- _WORK INSTRUCTION_
The data needs to be returned in full, exactly as it reads.

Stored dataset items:

------------------------------------

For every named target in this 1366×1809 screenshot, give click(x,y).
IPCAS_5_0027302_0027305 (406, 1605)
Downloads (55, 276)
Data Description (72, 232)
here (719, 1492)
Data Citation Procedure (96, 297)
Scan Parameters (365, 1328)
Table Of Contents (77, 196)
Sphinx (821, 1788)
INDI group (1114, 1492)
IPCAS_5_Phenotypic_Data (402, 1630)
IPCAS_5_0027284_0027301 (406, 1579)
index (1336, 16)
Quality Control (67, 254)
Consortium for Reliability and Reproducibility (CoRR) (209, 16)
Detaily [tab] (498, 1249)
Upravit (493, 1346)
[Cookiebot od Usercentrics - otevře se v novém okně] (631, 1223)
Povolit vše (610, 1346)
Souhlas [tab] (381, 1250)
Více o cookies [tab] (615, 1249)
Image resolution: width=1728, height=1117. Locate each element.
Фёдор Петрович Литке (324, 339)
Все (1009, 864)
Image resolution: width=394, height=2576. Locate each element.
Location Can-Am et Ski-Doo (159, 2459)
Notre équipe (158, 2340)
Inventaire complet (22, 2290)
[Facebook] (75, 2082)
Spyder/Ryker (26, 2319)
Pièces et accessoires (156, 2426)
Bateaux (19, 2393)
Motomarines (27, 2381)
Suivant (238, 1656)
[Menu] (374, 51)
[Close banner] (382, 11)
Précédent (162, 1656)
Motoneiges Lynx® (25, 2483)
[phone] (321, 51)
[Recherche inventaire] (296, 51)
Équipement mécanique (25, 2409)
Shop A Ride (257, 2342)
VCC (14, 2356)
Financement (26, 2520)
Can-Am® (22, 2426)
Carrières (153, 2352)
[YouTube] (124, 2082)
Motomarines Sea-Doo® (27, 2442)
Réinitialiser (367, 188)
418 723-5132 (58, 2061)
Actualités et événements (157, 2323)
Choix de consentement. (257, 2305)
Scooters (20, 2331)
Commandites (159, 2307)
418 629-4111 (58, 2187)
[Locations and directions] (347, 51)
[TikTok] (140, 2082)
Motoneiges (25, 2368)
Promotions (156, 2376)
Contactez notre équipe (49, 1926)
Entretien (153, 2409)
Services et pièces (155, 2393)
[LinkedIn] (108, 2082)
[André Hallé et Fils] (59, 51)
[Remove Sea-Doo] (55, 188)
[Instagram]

------------------------------------

- _WRITTEN RESPONSE_
For every named target in this 1366×1809 screenshot, give click(x,y).
IPCAS_5_0027302_0027305 (406, 1605)
Downloads (55, 276)
Data Description (72, 232)
here (719, 1492)
Data Citation Procedure (96, 297)
Scan Parameters (365, 1328)
Table Of Contents (77, 196)
Sphinx (821, 1788)
INDI group (1114, 1492)
IPCAS_5_Phenotypic_Data (402, 1630)
IPCAS_5_0027284_0027301 (406, 1579)
index (1336, 16)
Quality Control (67, 254)
Consortium for Reliability and Reproducibility (CoRR) (209, 16)
Detaily [tab] (498, 1249)
Upravit (493, 1346)
[Cookiebot od Usercentrics - otevře se v novém okně] (631, 1223)
Povolit vše (610, 1346)
Souhlas [tab] (381, 1250)
Více o cookies [tab] (615, 1249)
Image resolution: width=1728, height=1117. Locate each element.
Фёдор Петрович Литке (324, 339)
Все (1009, 864)
Image resolution: width=394, height=2576. Locate each element.
Location Can-Am et Ski-Doo (159, 2459)
Notre équipe (158, 2340)
Inventaire complet (22, 2290)
[Facebook] (75, 2082)
Spyder/Ryker (26, 2319)
Pièces et accessoires (156, 2426)
Bateaux (19, 2393)
Motomarines (27, 2381)
Suivant (238, 1656)
[Menu] (374, 51)
[Close banner] (382, 11)
Précédent (162, 1656)
Motoneiges Lynx® (25, 2483)
[phone] (321, 51)
[Recherche inventaire] (296, 51)
Équipement mécanique (25, 2409)
Shop A Ride (257, 2342)
VCC (14, 2356)
Financement (26, 2520)
Can-Am® (22, 2426)
Carrières (153, 2352)
[YouTube] (124, 2082)
Motomarines Sea-Doo® (27, 2442)
Réinitialiser (367, 188)
418 723-5132 (58, 2061)
Actualités et événements (157, 2323)
Choix de consentement. (257, 2305)
Scooters (20, 2331)
Commandites (159, 2307)
418 629-4111 (58, 2187)
[Locations and directions] (347, 51)
[TikTok] (140, 2082)
Motoneiges (25, 2368)
Promotions (156, 2376)
Contactez notre équipe (49, 1926)
Entretien (153, 2409)
Services et pièces (155, 2393)
[LinkedIn] (108, 2082)
[André Hallé et Fils] (59, 51)
[Remove Sea-Doo] (55, 188)
[Instagram]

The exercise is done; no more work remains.